On Friday, the 7th of March, I called upon Lord Randolph Churchill, to tell him my opinions with regard to the Resolution proposed by the Government on the Report of the Special Commission. I told him I thought some express reference should be made in the Resolution to the emphatic acquittal of Mr. Parnell and his colleagues on what I called the ‘murder charges,’ and gave him my reasons. With these reasons he seemed to be much impressed, and after talking the matter over he urged me not to speak upon the main question, as I intended, but to embody my ideas in an Amendment, for then the Speaker could call upon me and I should have a recognised place in the debate. Otherwise I might not be called upon at all, and have no chance of speaking. I said that if any Amendment were drawn up, it should be in the most moderate terms, so that it might avoid the faults and disadvantages of Mr. Gladstone’s on the same subject. He then went to his table and drew up the Amendment, saying, when he handed it to me, ‘I think no one can object to this—there is not a single adjective in it.’ We considered it well, and at one o’clock or so I left him, asking him to turn the subject well over in his mind before we met at the House and to let me know whether he was still in favour of the Amendment. At a little after three we met in the lobby, and he assured me that he was confident the Amendment was the right thing, and that he did not see how any reasonable objection could be made to it. I then went into the House, and after Questions gave notice of the Amendment.

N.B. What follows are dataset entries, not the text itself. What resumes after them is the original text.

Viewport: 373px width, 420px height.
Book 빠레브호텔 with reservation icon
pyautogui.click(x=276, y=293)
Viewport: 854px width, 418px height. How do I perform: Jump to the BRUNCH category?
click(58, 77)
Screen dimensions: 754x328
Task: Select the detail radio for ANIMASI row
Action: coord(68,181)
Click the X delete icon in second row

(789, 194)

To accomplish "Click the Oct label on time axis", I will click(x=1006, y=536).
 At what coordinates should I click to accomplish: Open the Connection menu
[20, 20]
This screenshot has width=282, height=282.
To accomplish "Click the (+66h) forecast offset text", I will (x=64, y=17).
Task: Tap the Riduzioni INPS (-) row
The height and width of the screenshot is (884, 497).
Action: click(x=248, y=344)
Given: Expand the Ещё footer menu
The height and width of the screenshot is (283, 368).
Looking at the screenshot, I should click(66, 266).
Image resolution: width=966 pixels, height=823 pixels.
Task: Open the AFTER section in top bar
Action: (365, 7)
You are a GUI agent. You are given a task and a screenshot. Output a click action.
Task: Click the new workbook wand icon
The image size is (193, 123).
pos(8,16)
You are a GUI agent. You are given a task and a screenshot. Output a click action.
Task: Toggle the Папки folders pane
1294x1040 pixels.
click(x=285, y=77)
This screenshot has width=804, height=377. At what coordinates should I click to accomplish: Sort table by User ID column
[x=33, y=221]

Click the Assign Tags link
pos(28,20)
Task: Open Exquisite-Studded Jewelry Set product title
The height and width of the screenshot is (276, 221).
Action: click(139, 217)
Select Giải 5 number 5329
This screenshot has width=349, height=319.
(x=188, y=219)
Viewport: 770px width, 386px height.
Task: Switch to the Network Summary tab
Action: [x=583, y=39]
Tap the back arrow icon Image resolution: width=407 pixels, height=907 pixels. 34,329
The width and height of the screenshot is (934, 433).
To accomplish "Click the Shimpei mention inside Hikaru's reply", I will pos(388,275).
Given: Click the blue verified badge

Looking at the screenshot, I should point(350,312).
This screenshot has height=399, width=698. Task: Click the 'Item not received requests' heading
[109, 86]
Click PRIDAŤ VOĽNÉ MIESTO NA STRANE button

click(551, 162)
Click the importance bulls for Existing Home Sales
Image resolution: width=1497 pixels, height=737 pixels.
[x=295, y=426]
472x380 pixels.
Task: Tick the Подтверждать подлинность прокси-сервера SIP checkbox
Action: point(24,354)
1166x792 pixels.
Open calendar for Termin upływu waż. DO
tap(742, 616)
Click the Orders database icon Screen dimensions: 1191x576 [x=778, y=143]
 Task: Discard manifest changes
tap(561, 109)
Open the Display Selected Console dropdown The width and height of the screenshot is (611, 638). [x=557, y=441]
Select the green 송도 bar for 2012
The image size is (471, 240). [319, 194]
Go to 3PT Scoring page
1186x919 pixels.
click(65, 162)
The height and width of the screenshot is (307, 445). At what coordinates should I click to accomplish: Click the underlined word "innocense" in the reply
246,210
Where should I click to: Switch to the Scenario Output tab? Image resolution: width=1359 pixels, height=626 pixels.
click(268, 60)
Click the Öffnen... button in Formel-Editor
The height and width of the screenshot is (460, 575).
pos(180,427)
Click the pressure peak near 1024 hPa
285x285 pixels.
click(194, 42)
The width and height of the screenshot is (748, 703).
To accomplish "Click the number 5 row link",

On Saturday night I dined with Lord R. and a party at the Junior Carlton Club, but we did not have much conversation on the subject until the end of the evening, when Lord Justice FitzGibbon came up to us and condemned the Amendment. Lord R. then asked me to go to his house the next morning, and talk the matter over with ‘Fitz.’ I said that it was rather too late to ‘talk it over’ on the line taken up by FitzGibbon, for I was committed to the Amendment and intended to move it; that I should be very busy the next day, and would rather be excused going to his house. But Lord R. pressed me very earnestly to go and accordingly I did so.

On entering his room (Sunday, the 9th), FitzGibbon having been with him some time before, Lord R. said: ‘I am sorry you put that Amendment down; it is a mistake; can’t be defended.’ I was astounded. ‘But,’ I said, ‘it is your own Amendment.’ ‘Yes,’ he said coolly: ‘but I have changed my mind.’ I was silent a minute or two, and then asked him to tell me why he had changed his mind. ‘FitzGibbon has been talking it over with me,’ he said, ‘and I am sure he is right.’ ‘Then,’ I said, ‘I am sorry Lord Justice FitzGibbon was not here last Friday morning.’ I listened to what FitzGibbon had to say—it had all been in the papers before—and as soon as I could, I left. I felt, however, much disheartened at hearing the author of the Amendment which I had been induced to move, denounce it as ‘all a mistake.’